Using the data below, output the first line and every line after it up to and including the line containing "Open the Liquidity Management menu", exactly as written and with nothing added.

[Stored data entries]
▬▬▬▬▬▬

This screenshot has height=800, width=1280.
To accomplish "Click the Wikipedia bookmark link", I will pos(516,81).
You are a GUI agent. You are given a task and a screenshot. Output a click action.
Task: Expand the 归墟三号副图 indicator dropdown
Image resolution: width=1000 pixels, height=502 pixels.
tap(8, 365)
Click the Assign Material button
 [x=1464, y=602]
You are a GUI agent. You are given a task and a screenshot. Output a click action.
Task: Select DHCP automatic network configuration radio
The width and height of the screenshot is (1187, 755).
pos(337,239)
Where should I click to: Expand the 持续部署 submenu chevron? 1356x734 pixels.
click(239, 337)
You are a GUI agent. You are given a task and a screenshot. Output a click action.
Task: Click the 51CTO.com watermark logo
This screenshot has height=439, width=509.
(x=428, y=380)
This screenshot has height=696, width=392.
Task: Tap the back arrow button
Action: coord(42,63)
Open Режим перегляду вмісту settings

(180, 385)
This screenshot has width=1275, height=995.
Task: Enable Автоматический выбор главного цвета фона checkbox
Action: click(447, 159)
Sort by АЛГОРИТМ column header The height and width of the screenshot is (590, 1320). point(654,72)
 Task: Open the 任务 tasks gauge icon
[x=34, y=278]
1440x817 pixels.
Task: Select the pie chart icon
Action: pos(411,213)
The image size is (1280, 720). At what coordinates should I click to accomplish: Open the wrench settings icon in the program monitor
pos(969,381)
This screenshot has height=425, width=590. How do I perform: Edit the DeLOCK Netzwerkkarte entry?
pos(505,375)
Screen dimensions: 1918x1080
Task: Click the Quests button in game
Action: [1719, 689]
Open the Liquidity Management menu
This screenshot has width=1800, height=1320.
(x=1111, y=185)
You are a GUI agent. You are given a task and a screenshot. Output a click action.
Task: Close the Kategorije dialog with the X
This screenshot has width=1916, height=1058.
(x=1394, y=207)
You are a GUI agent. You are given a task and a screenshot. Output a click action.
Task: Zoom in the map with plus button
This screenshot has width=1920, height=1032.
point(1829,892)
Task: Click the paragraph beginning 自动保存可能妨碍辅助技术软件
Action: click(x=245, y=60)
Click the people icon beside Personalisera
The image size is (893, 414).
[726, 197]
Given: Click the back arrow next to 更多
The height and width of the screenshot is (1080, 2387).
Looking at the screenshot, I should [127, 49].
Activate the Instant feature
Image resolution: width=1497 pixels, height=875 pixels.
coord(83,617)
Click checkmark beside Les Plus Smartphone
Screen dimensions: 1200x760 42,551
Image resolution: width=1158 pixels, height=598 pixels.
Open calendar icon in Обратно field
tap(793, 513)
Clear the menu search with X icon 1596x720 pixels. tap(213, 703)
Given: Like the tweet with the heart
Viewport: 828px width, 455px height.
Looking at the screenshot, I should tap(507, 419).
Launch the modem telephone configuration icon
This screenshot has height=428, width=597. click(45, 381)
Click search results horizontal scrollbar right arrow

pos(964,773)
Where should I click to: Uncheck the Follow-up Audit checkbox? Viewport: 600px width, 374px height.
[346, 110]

▬▬▬▬▬▬

### THE COMPLETED TASK
This screenshot has height=800, width=1280.
To accomplish "Click the Wikipedia bookmark link", I will pos(516,81).
You are a GUI agent. You are given a task and a screenshot. Output a click action.
Task: Expand the 归墟三号副图 indicator dropdown
Image resolution: width=1000 pixels, height=502 pixels.
tap(8, 365)
Click the Assign Material button
 [x=1464, y=602]
You are a GUI agent. You are given a task and a screenshot. Output a click action.
Task: Select DHCP automatic network configuration radio
The width and height of the screenshot is (1187, 755).
pos(337,239)
Where should I click to: Expand the 持续部署 submenu chevron? 1356x734 pixels.
click(239, 337)
You are a GUI agent. You are given a task and a screenshot. Output a click action.
Task: Click the 51CTO.com watermark logo
This screenshot has height=439, width=509.
(x=428, y=380)
This screenshot has height=696, width=392.
Task: Tap the back arrow button
Action: coord(42,63)
Open Режим перегляду вмісту settings

(180, 385)
This screenshot has width=1275, height=995.
Task: Enable Автоматический выбор главного цвета фона checkbox
Action: click(447, 159)
Sort by АЛГОРИТМ column header The height and width of the screenshot is (590, 1320). point(654,72)
 Task: Open the 任务 tasks gauge icon
[x=34, y=278]
1440x817 pixels.
Task: Select the pie chart icon
Action: pos(411,213)
The image size is (1280, 720). At what coordinates should I click to accomplish: Open the wrench settings icon in the program monitor
pos(969,381)
This screenshot has height=425, width=590. How do I perform: Edit the DeLOCK Netzwerkkarte entry?
pos(505,375)
Screen dimensions: 1918x1080
Task: Click the Quests button in game
Action: [1719, 689]
Open the Liquidity Management menu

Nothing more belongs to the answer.